SUPPLIED ENTRIES section start

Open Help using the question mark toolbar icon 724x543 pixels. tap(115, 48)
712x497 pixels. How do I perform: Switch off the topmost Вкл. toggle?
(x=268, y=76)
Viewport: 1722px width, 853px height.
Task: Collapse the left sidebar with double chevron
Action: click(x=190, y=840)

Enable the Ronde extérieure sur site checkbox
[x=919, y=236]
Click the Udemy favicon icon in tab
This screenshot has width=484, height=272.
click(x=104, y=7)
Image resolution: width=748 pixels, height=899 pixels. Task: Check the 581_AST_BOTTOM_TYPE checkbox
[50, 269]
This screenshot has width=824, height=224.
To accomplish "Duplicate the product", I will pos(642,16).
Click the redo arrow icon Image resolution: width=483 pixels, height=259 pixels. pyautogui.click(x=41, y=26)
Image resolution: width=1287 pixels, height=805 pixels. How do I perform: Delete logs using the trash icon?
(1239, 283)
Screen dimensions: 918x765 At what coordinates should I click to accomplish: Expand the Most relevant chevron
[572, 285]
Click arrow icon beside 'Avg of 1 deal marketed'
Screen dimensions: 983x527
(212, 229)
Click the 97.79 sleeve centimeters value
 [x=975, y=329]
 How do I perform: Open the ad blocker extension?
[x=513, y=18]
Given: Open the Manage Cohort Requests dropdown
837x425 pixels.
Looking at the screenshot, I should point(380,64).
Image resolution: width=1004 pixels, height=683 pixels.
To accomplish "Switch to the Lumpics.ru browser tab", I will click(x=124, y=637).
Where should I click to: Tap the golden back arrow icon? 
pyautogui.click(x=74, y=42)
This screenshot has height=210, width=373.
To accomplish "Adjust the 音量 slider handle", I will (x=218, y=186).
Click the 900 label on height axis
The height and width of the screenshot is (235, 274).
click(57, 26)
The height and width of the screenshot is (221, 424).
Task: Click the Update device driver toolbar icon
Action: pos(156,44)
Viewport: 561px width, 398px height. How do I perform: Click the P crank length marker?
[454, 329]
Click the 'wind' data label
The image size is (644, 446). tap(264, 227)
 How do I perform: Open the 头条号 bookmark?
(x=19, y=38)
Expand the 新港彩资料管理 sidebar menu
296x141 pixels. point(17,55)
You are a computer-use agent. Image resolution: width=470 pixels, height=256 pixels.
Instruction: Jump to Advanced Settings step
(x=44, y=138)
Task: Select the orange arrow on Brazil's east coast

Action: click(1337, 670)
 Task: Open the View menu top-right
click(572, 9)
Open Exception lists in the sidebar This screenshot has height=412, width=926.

SUPPLIED ENTRIES section end

» **WORK TO COMPLETE**
Identify every line above that includes the word "will", and show those lines.

» **WRITTEN ANSWER**
To accomplish "Duplicate the product", I will pos(642,16).
To accomplish "Switch to the Lumpics.ru browser tab", I will click(x=124, y=637).
To accomplish "Adjust the 音量 slider handle", I will (x=218, y=186).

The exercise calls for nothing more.